There's too little information, and the likelihood you get a surprise price is much higher than at, say, 10:30 a.m. or 3:00 p.m.
So those are two good rules of thumb for most investors.
Jake: Have any new trends emerged this year that you are watching. I know you have discussed direct indexing quite a bit, as well as commission-free trading. What else is going on that might make the news in the coming months that we aren’t paying attention to right now?
Dave Nadig: So this isn't so much a product trend as just a market issue, but my inbox is full of requests for comments on how to play defense.
It's outsized compared to the usual flow.
Everyone wants to talk about short duration bonds. Gold. Old-economy dividend stocks. Value. Minimum variance funds, etc., all defense.

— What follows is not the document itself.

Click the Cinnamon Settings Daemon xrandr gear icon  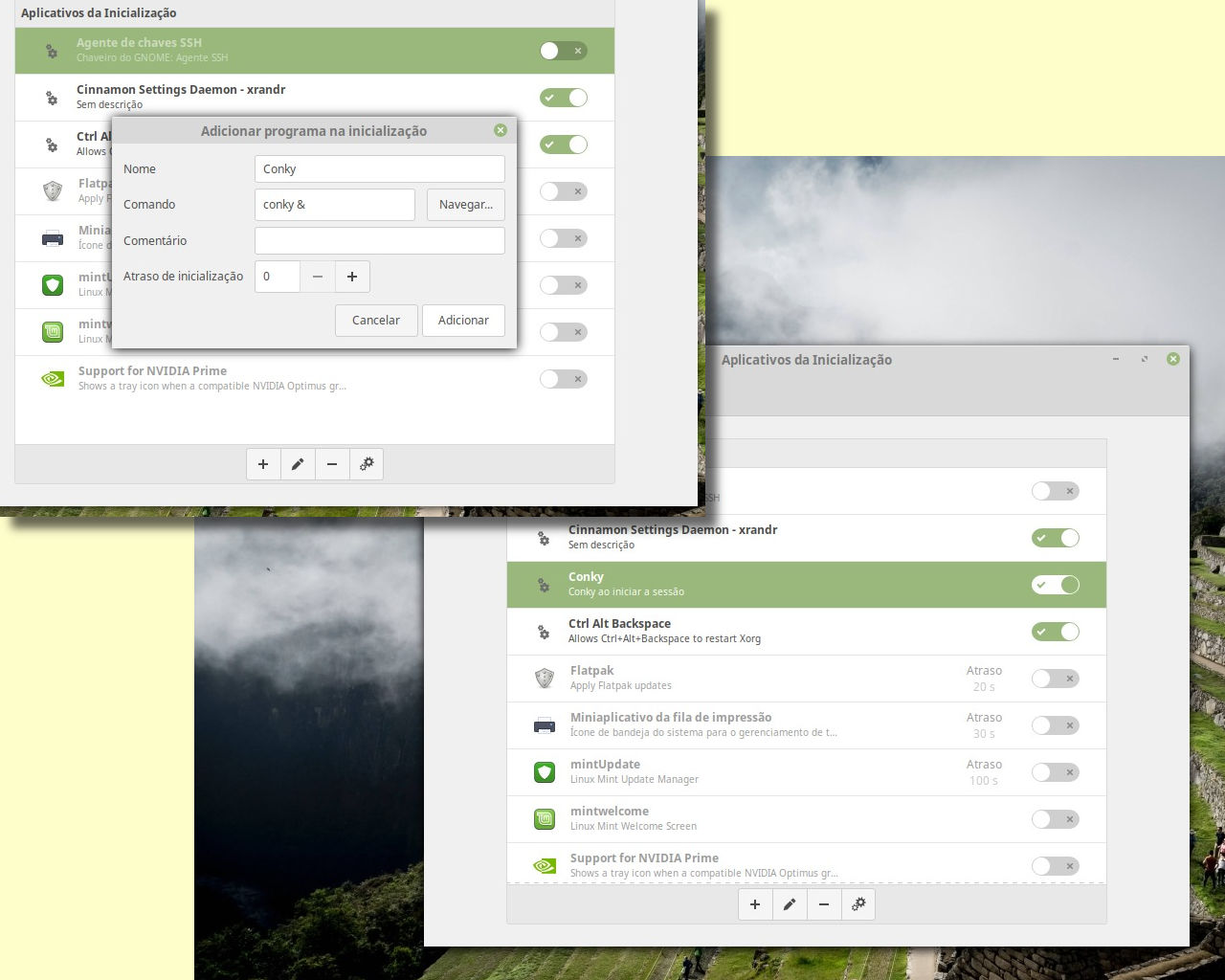point(544,537)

I think the combo platter of the political environment, this really, really long bull market, and the mixed data we get on a daily basis makes a little caution understandable.

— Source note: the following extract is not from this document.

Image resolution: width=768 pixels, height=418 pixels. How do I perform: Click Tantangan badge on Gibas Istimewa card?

So I suspect if you wanted to bet on one thing, I'd bet on more uncertainty—probably more market vol—in the next 12 months, than we’ve seen in any trailing 12-month window in the past few years.
Amelia B.: Is the fact that all investors might not know the difference between “ESG” “impact investing,” etc., potentially skewing any results that gurus or media might report about these types of funds; and might investors not be getting precisely the exposure they intended because there is some confusion/blurring of these concepts?
Dave Nadig: I am 100% certain you are correct here.
ESG, SRI and impact investing mean different things to different people. So of course they mean something different between an issuer (or rather, a marketer at an issuer) building the story, and the story an individual investor experiences.
I actually think this is a big part of the allure of direct indexing. It's not necessarily that you get a different set of stocks than you might get in a certain fund, but the process of going through a direct indexing platform will ensure that you understand what you own, and more importantly, why you're owning it.
ESG just isn't once size fits all. So either we need another 500 ESG funds, or people will need flexibility.
High-Yielder: Why is there so much fuss in the news about high-yield savings options from places like Betterment and Wealthfront, when something as easy at “BIL” will pay just as much as what those firms are offering?
Dave Nadig: Believe it or not, my wife asked me just this question the other day.
It's because no matter how low, there's more risk in buying any fund then there is in an actual FDIC insured bank account.
People love knowing something is guaranteed. It's why the annuity business even exists.
So yes, you can get a percent or two in all sorts of short duration fixed income products.
And to be really clear, when a firm like Wealthfront does this, they take that risk.
They're making a guarantee, but they take the risk on the other side, no matter how small it is. Just like your bank takes a risk—no matter how small—when it offers you a CD.
OK, that's going to be a wrap for today. Thanks for the great questions as always, and we'll be back, same bat-time, same bat-channel next week.
Have a great Friday and weekend everyone!